Don’t get me wrong, she still sleeps in bed with us. I don’t even need her out of our bed right now, but I do need her to be able to fall asleep outside of my arms. The only way she does that with me is if I put her in her swing. She is out there in her swing now and I can hear the grinding of the motor as she reaches up and pulls at the plush fish that spin on the attached mobile above her. She is outgrowing the swing. I had been in denial that this day would ever come and here it is.
A friend called me this afternoon, while I was in the middle of letting her cry it out for 15 minutes in her crib. We had already done a 10 minute stretch, after which I went in, picked her up, rocked her and then put her back down. I took the call because while I might have been a bit distracted from my friend, being on the phone would keep me from going back in there.

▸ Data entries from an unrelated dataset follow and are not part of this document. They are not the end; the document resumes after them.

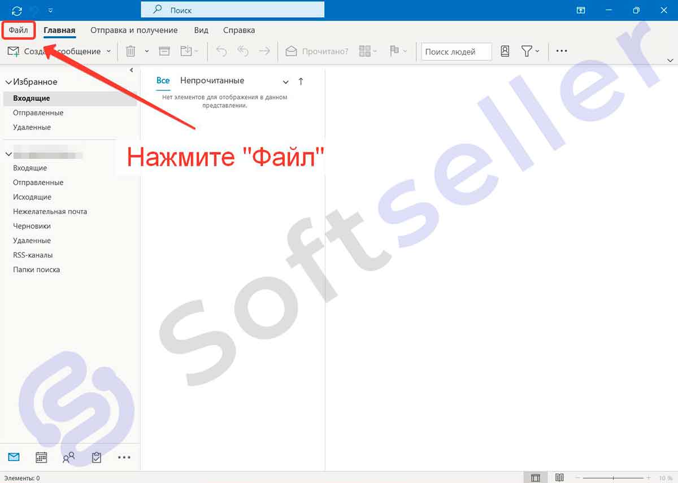Switch to the Unread (Непрочитанные) filter
The width and height of the screenshot is (678, 483).
tap(212, 81)
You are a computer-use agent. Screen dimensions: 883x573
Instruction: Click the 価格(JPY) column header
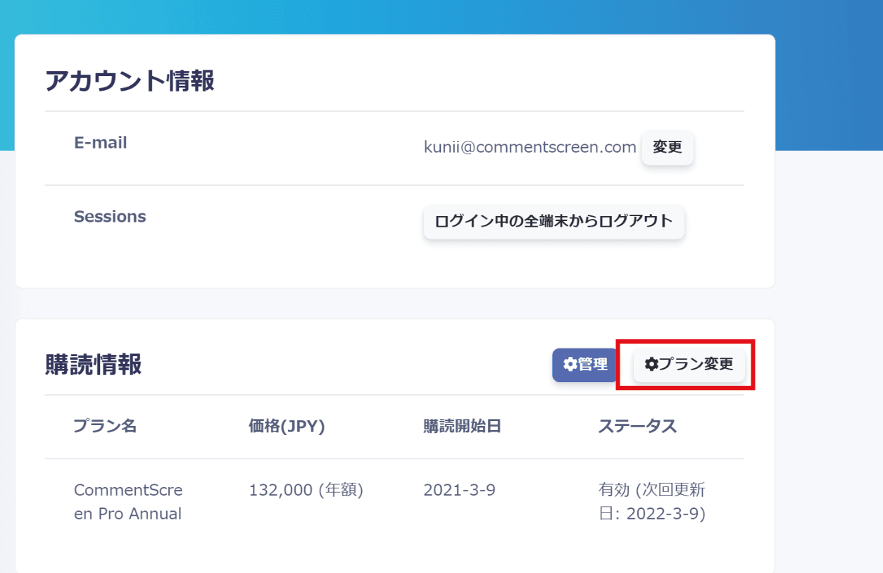coord(287,426)
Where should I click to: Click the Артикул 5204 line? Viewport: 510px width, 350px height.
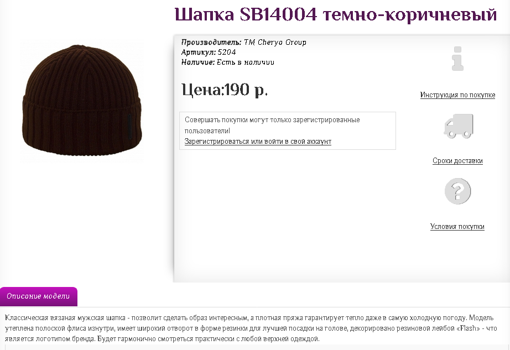coord(209,52)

I explained to my friend what I was doing and he asked if most babies would just cry themselves to sleep eventually. I said I had heard this, yes. He asked then, why don’t I just leave her in there for 30 minutes? I explained that she has never been awake and alone for 30 minutes. I explained that this would be impossible because after only 10 minutes of her wailing my breasts begin to ache, my milk comes in, and I feel as nauseous as I did the first 2 months of my pregnancy. Little did I know that 20 minutes later I would be getting off of the phone with him and calling my husband for desperate support to keep me from going in there. He was busy. My mom wasn’t home. My mother in law was in a meeting. I went in there.
I put her in the stroller and took her for a walk. She slept for less than 5 minutes. At 2 p.m. this afternoon she has not slept all day and is in the living room brutalizing those helpless plush fish attached to swing that can barely hold her. Meanwhile I have an obscene amount of homework due this weekend that I have not even begun. The house is a mess and I have nothing planned for dinner.

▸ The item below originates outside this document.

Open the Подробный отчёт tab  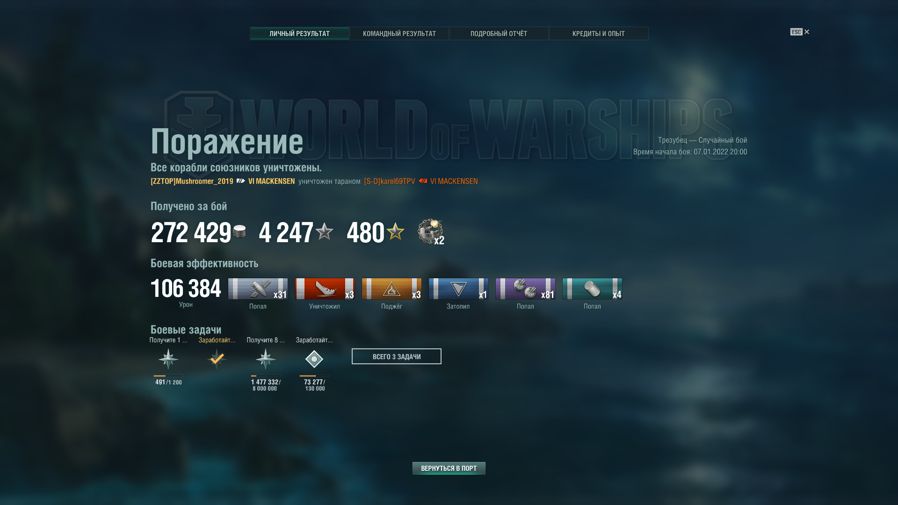point(499,34)
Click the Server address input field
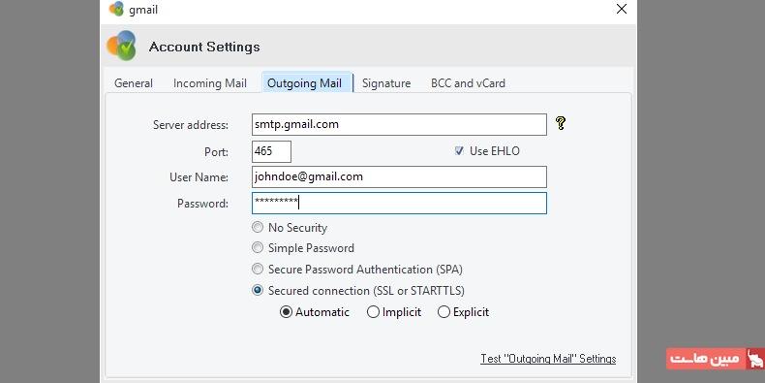 point(399,124)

Cohen wants me. She wants me all the time now. For me to leave her alone at any time seems to just piss her off. She isn’t scared. She is pissed. Last night Dan took her into bed so I could brush my teeth and get ready to go to sleep. She screamed for me and would not let him comfort her. We know better than to give into this behavior, so I just went about what I was doing, saying hello when I passed her, playing peek a boo while I brushed my teeth. Finally I was ready for bed, but she needed a fresh diaper. I went to her and picked her up to take her to change her diaper.After crying all the while I had been getting ready, as soon as she was in my arms she spun around to Dan and shot him a huge grin. As if to say, “I own her now.”
She is so aware of everything, so into everything. And while it is amazing to watch her grow and discover the world it is also no longer cool to have sex with her in the room. Which is a sort of non issue anyway since she is not only in the room, but in the bed.

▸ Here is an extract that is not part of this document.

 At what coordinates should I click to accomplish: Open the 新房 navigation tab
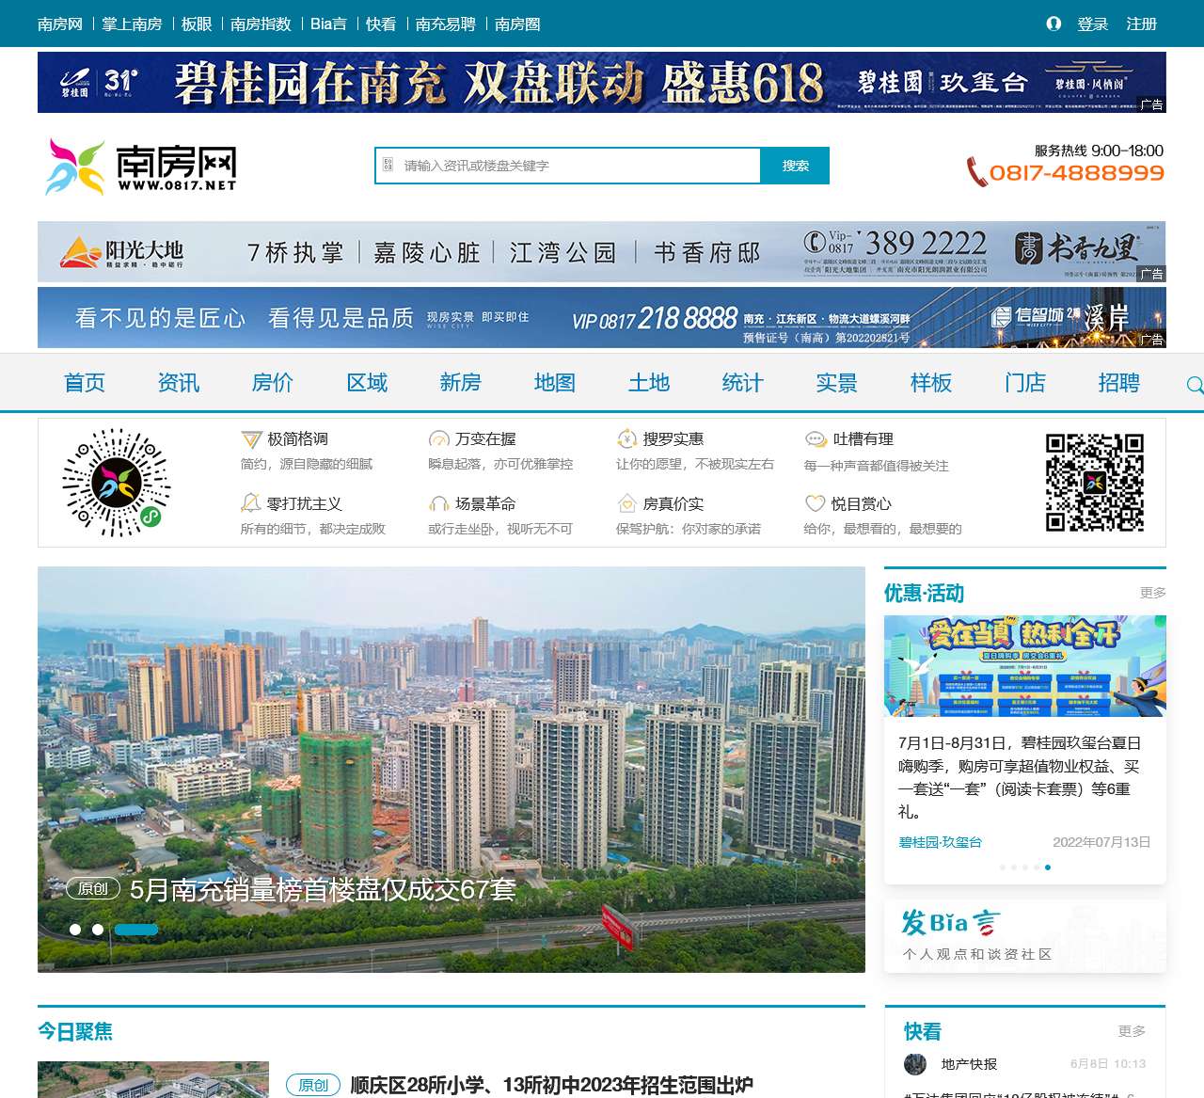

Last night, after she fell asleep on my left side, I rolled over to cuddle with Dan on my right. We kissed a little and were each deciding if it was going to be worth getting out of bed to make love, or as so many parents do, should we stifle the urge and get our much needed Z’s. Being careful not to cross the “inappropriate touching while the baby is in your bed” line, Cohen rolled over three times until she was asleep, face down, pressed up against my back.
These are the time when change seems inevitable. No matter how hard it will be, this must change. I suggest to Dan that we could just roll down onto the floor and make love quietly on the dog’s bed. No? Can you believe he didn’t go for that? So, here we are, the adults, the ones that run the show and pay the rent, sneaking off into another room of the house again.
Her stubbornness is astounding and I know it comes from her father who is physically incapable of surrendering his original stance in any situation. This child is going to rub her puffy eyes, and doze off in the middle of crying and telling me she is not tired, only to snap awake again for a split second and continue with her argument. That’s fine. I did not marry Dan despite this quality of his, I love it. I envy his resolution.
Dan and I are both lazy when it comes to anything anyone else asks us to do. The only difference is that when Coco is 5, and asks me 150 times for a bag of candy corn I am eventually going to get so frustrated and frazzled that I will grab the bag and toss it as far from my body as possible so that she must stop pestering me and just leave me alone for five seconds in order to retrieve it, Where as Dan, steadfast and true, is more likely to break out his teacher’s voice, give her a resounding but loving “NO”, and send her off in a huff, short one bag of candy corn.
She's asleep. I just looked. All the fish are still on the mobile and while the swing bows under her weight, she naps another day. I don’t know whether to drink or do my math homework to celebrate.
After Note: Cohen slept from 2 - 4 p.m. in her swing. I nursed her when she woke and she fell right back to sleep for another 30 minutes on the couch.